Items from a data source

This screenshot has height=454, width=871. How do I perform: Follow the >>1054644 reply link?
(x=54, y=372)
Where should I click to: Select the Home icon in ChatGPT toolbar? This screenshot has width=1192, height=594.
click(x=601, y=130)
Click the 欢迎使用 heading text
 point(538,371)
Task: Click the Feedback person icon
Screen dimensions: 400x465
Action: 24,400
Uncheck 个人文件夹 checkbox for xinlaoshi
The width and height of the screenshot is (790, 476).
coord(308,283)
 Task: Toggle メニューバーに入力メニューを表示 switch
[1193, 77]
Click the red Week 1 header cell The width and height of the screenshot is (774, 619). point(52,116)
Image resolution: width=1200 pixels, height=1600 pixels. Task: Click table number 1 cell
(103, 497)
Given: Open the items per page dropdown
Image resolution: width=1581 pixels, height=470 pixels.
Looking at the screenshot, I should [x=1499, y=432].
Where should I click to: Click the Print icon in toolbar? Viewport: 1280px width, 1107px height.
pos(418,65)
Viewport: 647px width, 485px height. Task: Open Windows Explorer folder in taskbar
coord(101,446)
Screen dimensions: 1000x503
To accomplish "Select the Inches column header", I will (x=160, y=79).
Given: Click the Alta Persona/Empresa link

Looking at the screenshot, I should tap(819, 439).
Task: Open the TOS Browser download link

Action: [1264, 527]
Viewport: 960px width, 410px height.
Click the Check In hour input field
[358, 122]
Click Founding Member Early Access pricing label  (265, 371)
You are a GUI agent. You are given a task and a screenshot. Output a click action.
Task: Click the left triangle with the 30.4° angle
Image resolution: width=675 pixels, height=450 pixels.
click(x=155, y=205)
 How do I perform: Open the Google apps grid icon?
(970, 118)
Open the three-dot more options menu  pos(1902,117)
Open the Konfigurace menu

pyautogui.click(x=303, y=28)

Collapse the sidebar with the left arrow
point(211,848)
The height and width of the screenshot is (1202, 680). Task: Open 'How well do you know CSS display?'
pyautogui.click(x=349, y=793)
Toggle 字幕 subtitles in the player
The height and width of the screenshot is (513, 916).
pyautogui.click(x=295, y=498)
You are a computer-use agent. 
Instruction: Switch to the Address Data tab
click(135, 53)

# To do
Copy the lines of the entries above that mention "header".

# Reply
Click the red Week 1 header cell The width and height of the screenshot is (774, 619). point(52,116)
To accomplish "Select the Inches column header", I will (x=160, y=79).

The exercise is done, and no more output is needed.